Alors je me suis mise au travail, pour tenir ma promesse. Je suis de ceux pour qui la parole a un sens, comme toi, nous sommes des êtres de devoir. Cette promesse, que je t'ai faite, assise devant toi, dans ce chemin en cette fin de journée d'été. Tu te souviens n'est-ce pas, celle que je t'ai faite, là à Soupir où je suis allée te retrouver.
Là, en ce moment je peux prendre la plume, te parler, ça va à peu près, je ne pleure pas, pas encore. Je peux mettre les mots, te raconter, même si je suis certaine que tu le sais.
Sacha m'a demandé, où tu étais, comment c'était, je lui ai répondu, montré les photos. il était ému, comme moi. Je lui ai dit aussi que tu m'avais tenu la main, lorsque je suis descendue du plateau de Californie, moi qui ai le vertige, je n'y avais même pas pensé, mais je ne voulais pas te décevoir peut-être ? J'aurai eu honte de me plaindre. Tu étais là, prés de moi, et je n'ai pas eu peur.
Voilà Gustave où nous en sommes, je reconstitue pour écrire l'histoire, la tienne et celle des tiens, je découvre et lorsque j'en saurai un peu plus je te tiendrai au courant. Je te dirai quoi comme on dit chez nous. Mes recherches sont chaotiques, parfois il m'est impossible d'aller plus loin, je suis obligée de laisser, là, en plan, je n'y arrive pas, quelque chose bloque, me bloque, une crainte, une peur, je ne sais pas exactement, comme si je voulais, je devais prendre mon temps. Mais le temps ne l'avons nous pas ? Maintenant, est-ce urgent ? Comme si je voulais bien faire, aussi, une recherche de perfection, mon plus grand défaut, ma plus grande qualité aussi quand j'arrive à trouver le juste milieu, le raisonnable.
Gustave tu occupes mes pensées souvent, je ne sais pas vraiment pourquoi, si loin tu m'es pourtant si proche. Je me pose tant de questions ? Ai-je le droit ? Dois-je faire ça ? De quel droit ? Est-ce à moi ? Mais qui d'autre le ferait ?
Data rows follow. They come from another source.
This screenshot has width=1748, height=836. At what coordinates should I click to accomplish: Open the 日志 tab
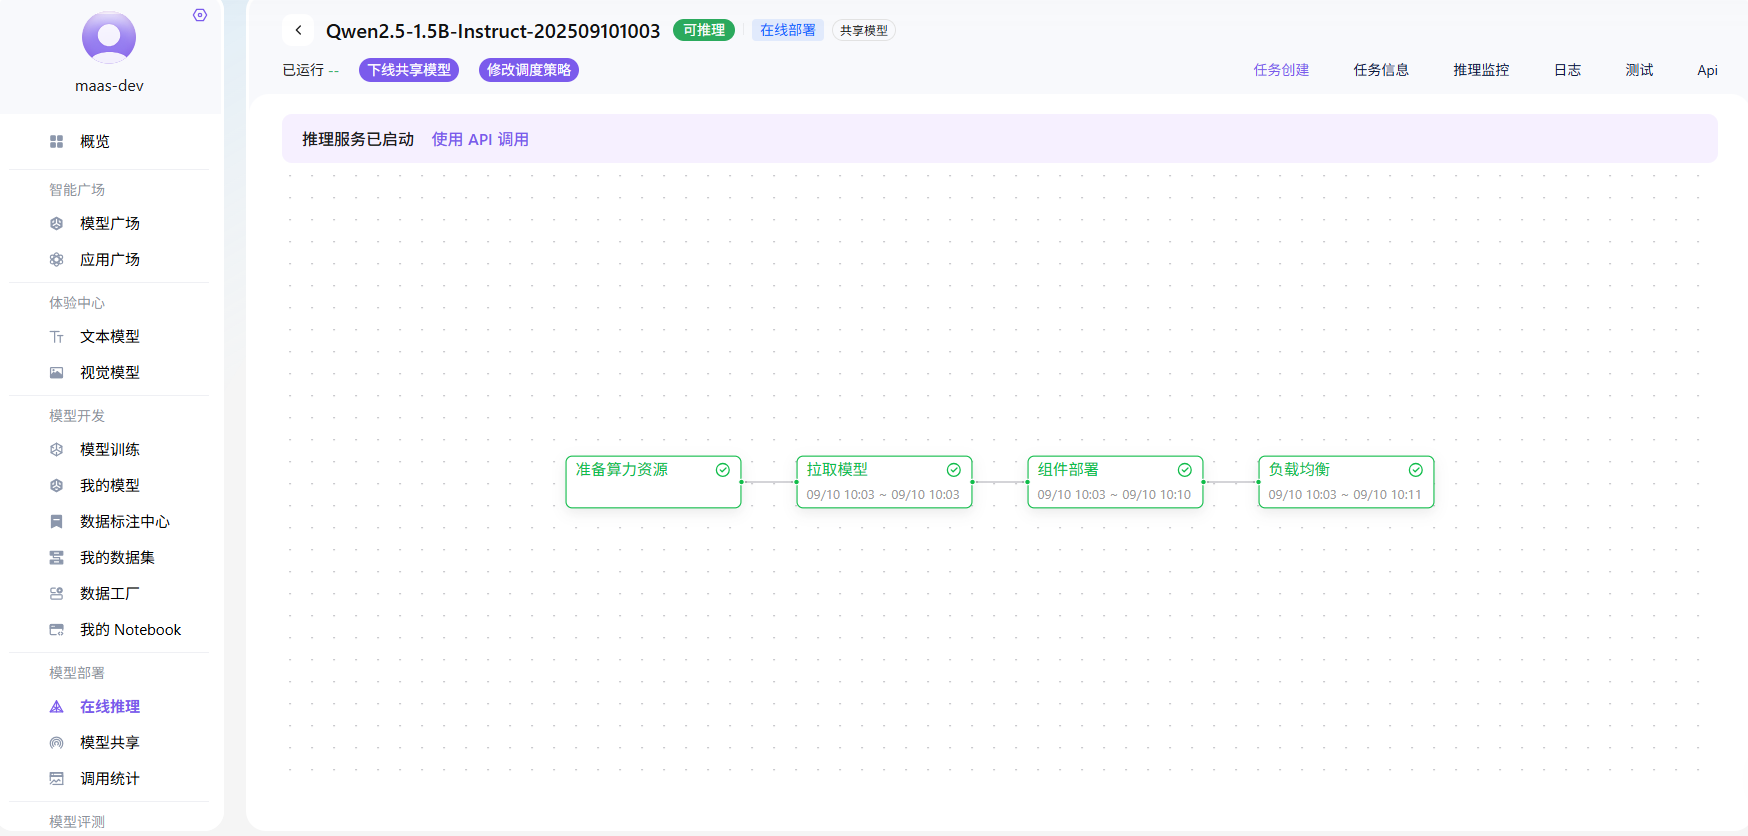1567,70

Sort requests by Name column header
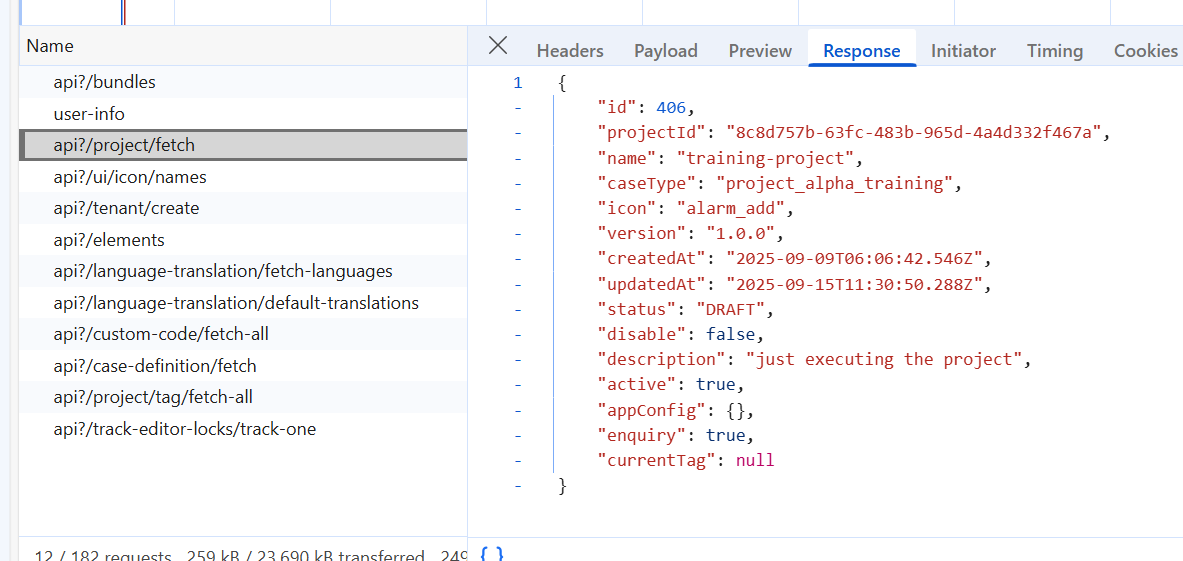point(50,46)
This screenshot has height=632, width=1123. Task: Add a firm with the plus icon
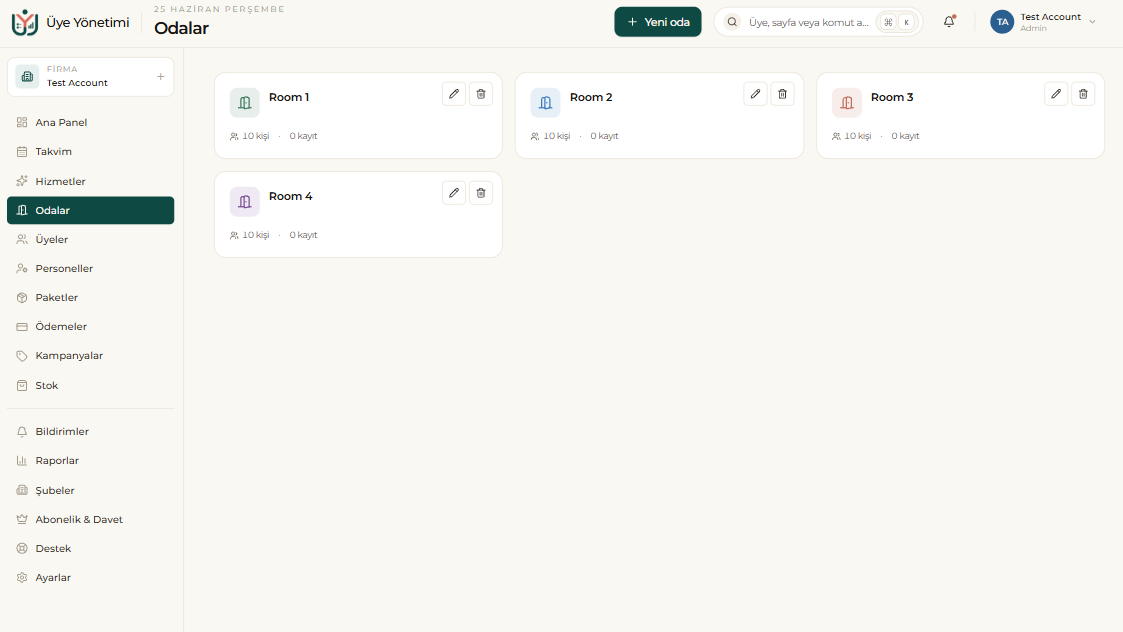pyautogui.click(x=160, y=77)
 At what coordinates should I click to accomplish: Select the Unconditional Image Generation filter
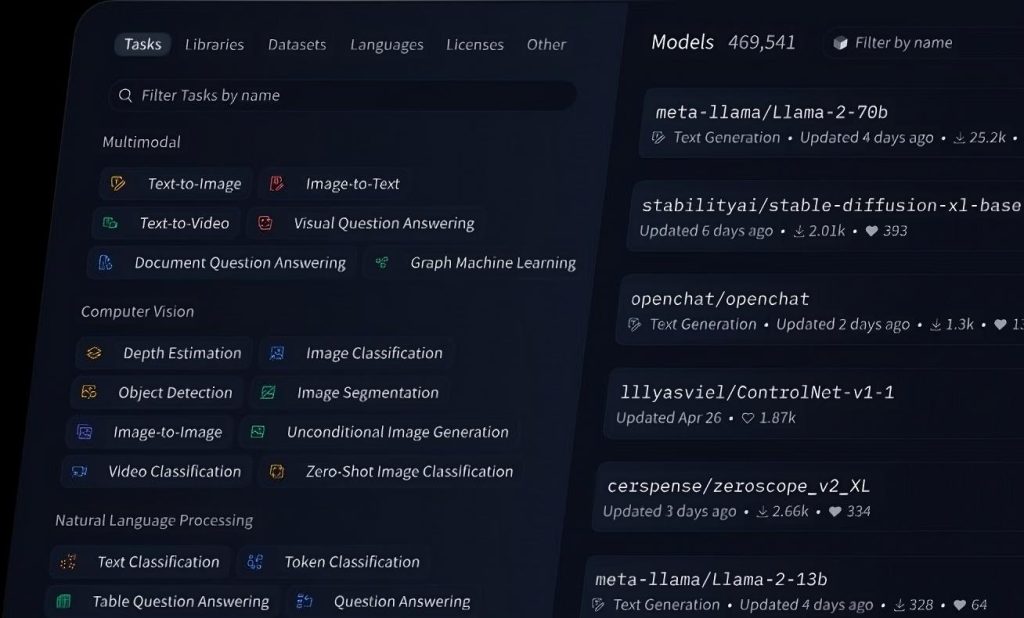396,431
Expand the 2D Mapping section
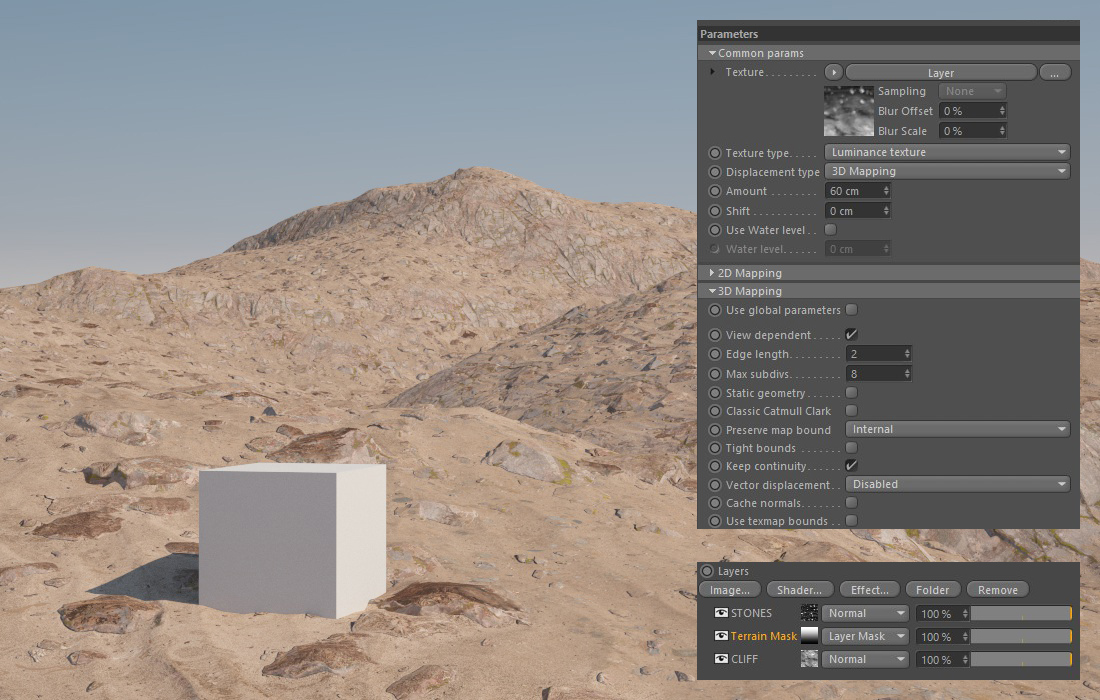The height and width of the screenshot is (700, 1100). click(749, 273)
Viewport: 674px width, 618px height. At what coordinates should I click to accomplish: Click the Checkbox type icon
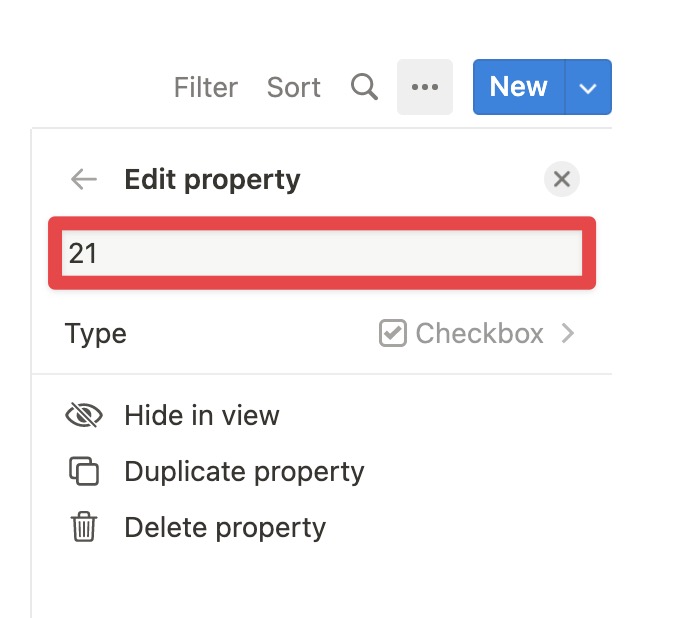(393, 333)
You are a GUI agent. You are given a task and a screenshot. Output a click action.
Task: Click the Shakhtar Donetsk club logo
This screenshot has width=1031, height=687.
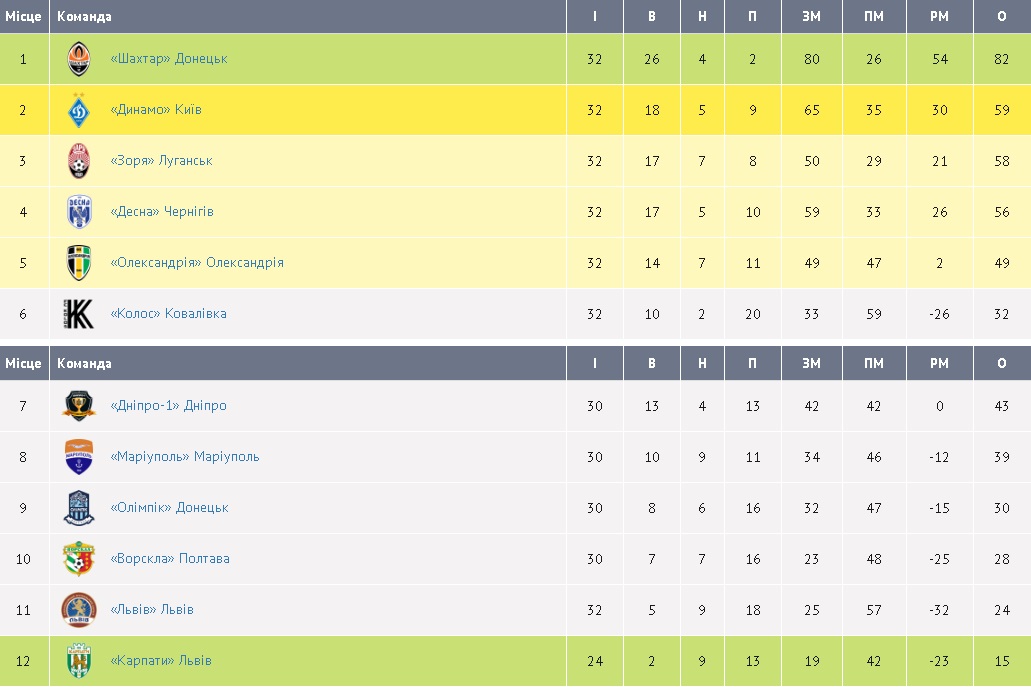click(x=79, y=59)
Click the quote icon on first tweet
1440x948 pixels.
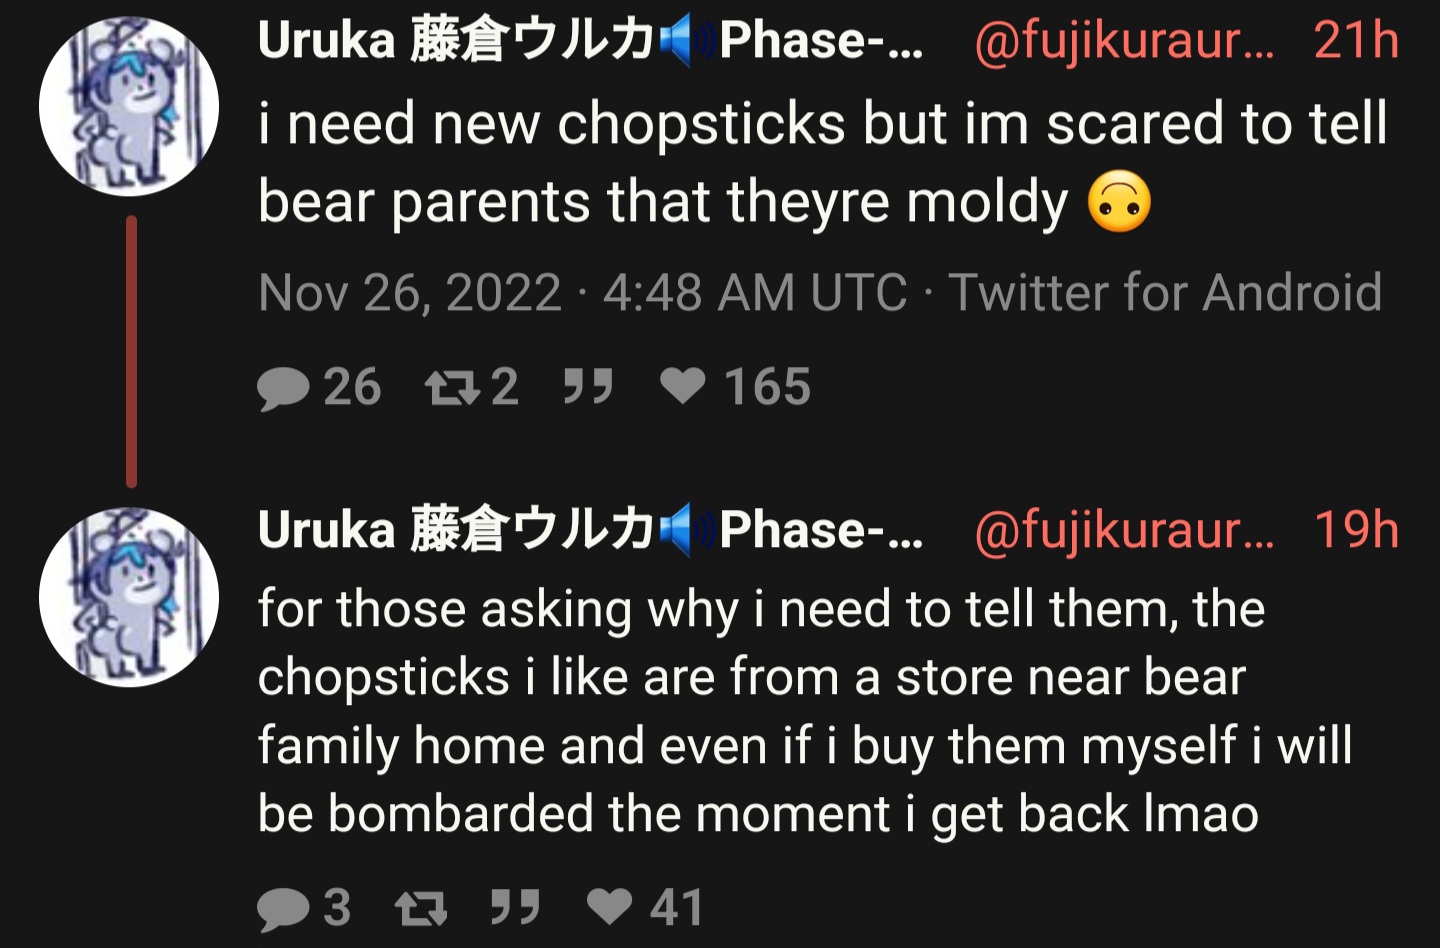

Tu as été un homme de devoir, je suis ainsi également, Marguerite m'a transmis ça : le sens du devoir, de l'honneur, de la parole donnée. Alors je poursuis le chemin qui me conduira au plus près de toi, nous y allons doucement Sacha et moi, à notre rythme, pas de la même manière, mais nous y allons, nous allons à ta rencontre, nous allons vers ton histoire pour l'écrire, la mettre en mots, pour que nul n'oublie. C'est notre devoir, bien maigre consolation… J'en conviens
Il me faut bien poster aujourd'hui cette lettre, écrite il y a longtemps, depuis tant de choses se sont passées, et tu le sais car tu en es sûrement à l'origine, rien de se perd dans l'Univers, rien ne se dilue vraiment.
Il me faut bien poster cette lettre, ces mots ont été les miens à cet instant.